## Required task 1
Name the faults that the article on pollution standards finds in the international alternatives to a no-release strategy.
## Required task 2
From the article on pollution standards, retype word for word the stretch from "If national quotas" through "but indeterminate severity.".

## Article
>>>

The international alternatives to a no-release strategy suffer from three faults. They contemplate regional rather than uniform standards; they require agreement on what is an acceptable level of pollution; and they contemplate repeatedly changing regulations.
Consider the first of these faults: imposing standards by region rather than worldwide by activity. If a regional agreement imposes a requirement that the release of more than a certain concentration of material into the air is prohibited, one of several results must follow: the plant that would otherwise release a greater amount must close down, move away or raise its capital and operating costs to meet the standard. A competitor in a less scrupulous region may, thereafter, charge a lower price and make a greater profit. The resulting effects on costs and prices will encourage plant construction in many unregulated portions of the world and an operation without proper emission controls, increasing, rather than reducing, the global effluent release.
With respect to the second fault, adoption of a partial release strategy would require negotiation on issues upon which no political representatives could agree. To begin with, it would require multinational agreement on the concentration of a pollutant in a regional air or watershed that would be acceptable for a given multinational region. Once the concentration had been determined, the total amount of effluent that could be released per day per source without exceeding the concentration could be calculated, but participants would then have to negotiate an agreement upon what portion of a given amount of effluent each nation should be allowed to contribute to its region. Such agreements are implausible because to fix the emission quota of each of a group of countries, at any given state of control technology, would be to fix their productive output relative to one another.
If national quotas are not assigned, and instead a regionwide inventory is agreed upon, the regulatory effort that must follow would impose an even more cumbersome diplomatic task, negotiating plant-by-plant emission quotas in an international forum.
In either case the contemplated quotas would be subject to the third fault: repeated changes in standards. As pressure mounts for additional productivity in a region, the emission controls on existing plants must be made increasingly effective to permit construction of more plants if an agreed-upon total emission inventory is not to be exceeded. Of all the circumstances attending anti-pollution regulation, the most offensive to regulated industries has been imposition of partial control standards at a time when the industries know that future standards will be of a greater but indeterminate severity.
A manufacturer is told that the smoke from his chimney must consist of no more than one percent sulphur dioxide two years hence, but he is also made aware that after he has learned how to achieve that standard, the regulatory authority will consider what further reductions may be desirable. That approach can be applied easily to successive models of automobiles, but as applied to permanent industrial installations, it is like amputating a little at a time.
A control device available this year that will reduce sulphur dioxide emissions to one percent of a plant's stack gases will add roughly one- fifth to the cost of a new plant. A manager installs one at his peril. If the sulphur dioxide emission standard becomes more stringent at the end of two years, because a more effective control device has become available, he must junk his first device and buy the new one. The competitor who evades the requirement until the new standard becomes applicable pays a lower total cost.

<<<

## Supplied information
>>>

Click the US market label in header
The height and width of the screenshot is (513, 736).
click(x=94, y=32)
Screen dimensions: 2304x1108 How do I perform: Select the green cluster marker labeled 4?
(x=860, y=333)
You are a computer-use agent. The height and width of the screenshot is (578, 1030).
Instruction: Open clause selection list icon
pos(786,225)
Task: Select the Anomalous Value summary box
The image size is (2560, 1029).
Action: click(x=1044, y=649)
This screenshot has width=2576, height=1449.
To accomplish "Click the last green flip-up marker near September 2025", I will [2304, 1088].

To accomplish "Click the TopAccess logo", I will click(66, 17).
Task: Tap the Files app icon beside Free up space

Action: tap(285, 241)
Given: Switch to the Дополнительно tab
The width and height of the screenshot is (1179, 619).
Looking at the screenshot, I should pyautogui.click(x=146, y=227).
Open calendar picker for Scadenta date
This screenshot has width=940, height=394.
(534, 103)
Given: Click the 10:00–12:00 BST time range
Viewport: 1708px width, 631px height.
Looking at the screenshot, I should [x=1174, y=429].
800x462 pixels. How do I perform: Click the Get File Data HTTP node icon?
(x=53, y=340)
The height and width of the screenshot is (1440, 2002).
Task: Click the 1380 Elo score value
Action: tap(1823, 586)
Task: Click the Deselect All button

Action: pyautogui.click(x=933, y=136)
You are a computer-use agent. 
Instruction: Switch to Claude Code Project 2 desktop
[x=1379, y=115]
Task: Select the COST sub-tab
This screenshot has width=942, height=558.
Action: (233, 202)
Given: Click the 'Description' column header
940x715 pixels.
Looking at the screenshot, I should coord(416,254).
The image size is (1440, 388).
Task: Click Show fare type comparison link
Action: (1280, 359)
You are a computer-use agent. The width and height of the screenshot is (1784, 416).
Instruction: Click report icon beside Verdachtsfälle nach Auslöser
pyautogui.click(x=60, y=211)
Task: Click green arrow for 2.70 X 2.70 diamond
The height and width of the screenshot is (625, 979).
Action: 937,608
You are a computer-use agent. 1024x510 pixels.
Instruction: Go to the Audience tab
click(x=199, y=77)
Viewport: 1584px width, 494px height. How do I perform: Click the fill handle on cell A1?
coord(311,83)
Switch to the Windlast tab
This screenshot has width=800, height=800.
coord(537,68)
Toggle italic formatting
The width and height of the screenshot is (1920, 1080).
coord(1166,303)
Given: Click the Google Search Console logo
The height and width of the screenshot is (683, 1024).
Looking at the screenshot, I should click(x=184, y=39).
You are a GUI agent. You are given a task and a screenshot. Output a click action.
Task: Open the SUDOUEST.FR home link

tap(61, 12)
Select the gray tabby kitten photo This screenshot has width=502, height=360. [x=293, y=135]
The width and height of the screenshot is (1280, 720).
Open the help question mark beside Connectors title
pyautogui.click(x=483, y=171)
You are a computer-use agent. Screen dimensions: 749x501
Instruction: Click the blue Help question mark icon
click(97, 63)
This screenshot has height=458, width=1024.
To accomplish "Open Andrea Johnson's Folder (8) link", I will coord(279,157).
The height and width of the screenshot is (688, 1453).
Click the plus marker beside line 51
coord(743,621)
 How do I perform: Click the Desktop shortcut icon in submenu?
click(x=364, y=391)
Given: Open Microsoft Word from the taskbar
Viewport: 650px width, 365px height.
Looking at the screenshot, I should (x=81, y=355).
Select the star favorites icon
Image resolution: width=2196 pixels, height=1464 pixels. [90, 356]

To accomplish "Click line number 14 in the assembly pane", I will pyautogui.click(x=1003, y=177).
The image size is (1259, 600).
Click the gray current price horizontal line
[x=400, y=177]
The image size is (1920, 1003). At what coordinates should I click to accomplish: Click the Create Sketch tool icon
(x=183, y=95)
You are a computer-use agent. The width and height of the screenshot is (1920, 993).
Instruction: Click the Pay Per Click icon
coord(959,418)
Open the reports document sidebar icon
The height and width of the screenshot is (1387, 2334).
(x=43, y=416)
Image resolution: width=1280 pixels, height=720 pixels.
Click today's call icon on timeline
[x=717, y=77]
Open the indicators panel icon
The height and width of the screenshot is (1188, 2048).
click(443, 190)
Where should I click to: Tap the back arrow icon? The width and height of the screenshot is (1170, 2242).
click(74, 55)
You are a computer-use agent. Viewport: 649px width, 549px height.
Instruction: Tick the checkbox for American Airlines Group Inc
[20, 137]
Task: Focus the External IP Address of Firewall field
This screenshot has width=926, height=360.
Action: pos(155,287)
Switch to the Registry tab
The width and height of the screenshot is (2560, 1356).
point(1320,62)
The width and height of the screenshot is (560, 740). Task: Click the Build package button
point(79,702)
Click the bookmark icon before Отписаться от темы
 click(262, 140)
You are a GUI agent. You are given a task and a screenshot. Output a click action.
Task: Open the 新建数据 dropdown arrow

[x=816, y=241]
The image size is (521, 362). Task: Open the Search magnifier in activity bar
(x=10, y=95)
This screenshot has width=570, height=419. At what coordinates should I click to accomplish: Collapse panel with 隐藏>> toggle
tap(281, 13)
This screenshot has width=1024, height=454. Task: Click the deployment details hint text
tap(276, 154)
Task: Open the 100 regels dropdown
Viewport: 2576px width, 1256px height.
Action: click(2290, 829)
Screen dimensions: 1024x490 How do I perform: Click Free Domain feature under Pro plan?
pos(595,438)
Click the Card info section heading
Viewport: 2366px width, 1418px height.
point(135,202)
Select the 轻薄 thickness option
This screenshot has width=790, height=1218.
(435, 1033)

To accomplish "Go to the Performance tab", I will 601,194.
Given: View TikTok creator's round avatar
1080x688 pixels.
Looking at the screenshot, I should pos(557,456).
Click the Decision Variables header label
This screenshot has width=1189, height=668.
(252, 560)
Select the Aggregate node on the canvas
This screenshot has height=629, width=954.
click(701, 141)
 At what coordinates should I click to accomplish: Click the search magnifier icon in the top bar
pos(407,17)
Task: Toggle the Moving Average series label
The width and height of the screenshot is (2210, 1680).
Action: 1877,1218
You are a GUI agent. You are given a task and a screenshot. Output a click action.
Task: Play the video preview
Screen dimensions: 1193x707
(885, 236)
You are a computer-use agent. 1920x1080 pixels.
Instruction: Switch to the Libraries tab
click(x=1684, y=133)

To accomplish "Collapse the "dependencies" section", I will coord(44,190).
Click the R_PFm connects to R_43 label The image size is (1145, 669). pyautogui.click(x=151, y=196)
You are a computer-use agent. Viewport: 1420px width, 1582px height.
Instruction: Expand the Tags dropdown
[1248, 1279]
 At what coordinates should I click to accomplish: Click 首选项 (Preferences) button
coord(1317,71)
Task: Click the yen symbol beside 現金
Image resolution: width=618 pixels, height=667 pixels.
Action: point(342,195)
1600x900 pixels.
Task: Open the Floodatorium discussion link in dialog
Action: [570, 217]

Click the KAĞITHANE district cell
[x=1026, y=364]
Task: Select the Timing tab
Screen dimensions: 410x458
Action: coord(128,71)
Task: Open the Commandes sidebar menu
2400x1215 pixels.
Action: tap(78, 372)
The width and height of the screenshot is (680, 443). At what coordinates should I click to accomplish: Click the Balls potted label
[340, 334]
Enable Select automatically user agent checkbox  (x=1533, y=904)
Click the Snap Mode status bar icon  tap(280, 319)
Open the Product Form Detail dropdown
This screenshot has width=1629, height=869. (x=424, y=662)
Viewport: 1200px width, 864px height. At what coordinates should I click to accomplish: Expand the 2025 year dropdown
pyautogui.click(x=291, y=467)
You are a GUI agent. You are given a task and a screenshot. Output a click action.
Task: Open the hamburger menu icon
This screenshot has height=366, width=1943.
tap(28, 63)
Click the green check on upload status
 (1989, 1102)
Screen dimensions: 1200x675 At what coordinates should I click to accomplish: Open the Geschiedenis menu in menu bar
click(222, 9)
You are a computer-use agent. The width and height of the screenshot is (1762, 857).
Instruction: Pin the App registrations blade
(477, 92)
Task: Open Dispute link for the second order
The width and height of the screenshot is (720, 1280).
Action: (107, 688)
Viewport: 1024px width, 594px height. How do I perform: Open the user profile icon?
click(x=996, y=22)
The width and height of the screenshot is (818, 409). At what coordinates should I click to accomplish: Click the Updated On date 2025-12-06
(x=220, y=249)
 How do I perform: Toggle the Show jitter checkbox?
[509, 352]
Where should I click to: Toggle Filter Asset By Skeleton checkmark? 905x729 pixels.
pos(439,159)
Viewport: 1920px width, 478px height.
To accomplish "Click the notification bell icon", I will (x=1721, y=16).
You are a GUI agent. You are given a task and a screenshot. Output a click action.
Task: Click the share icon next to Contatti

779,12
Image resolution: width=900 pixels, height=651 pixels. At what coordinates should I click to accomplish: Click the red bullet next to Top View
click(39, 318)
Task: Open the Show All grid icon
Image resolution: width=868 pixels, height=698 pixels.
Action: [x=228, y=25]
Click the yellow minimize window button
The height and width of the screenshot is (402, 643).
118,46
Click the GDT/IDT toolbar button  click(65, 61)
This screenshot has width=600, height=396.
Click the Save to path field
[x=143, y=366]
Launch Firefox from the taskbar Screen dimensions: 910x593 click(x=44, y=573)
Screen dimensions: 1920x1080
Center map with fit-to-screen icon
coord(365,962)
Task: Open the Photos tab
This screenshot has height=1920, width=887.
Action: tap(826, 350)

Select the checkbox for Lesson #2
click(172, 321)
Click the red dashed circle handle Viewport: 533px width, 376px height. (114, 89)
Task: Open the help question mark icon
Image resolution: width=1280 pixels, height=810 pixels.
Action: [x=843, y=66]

<<<

## Correct output 1
- They contemplate regional rather than uniform standards.
- They require agreement on what is an acceptable level of pollution.
- They contemplate repeatedly changing regulations.

## Correct output 2
If national quotas are not assigned, and instead a regionwide inventory is agreed upon, the regulatory effort that must follow would impose an even more cumbersome diplomatic task, negotiating plant-by-plant emission quotas in an international forum.
In either case the contemplated quotas would be subject to the third fault: repeated changes in standards. As pressure mounts for additional productivity in a region, the emission controls on existing plants must be made increasingly effective to permit construction of more plants if an agreed-upon total emission inventory is not to be exceeded. Of all the circumstances attending anti-pollution regulation, the most offensive to regulated industries has been imposition of partial control standards at a time when the industries know that future standards will be of a greater but indeterminate severity.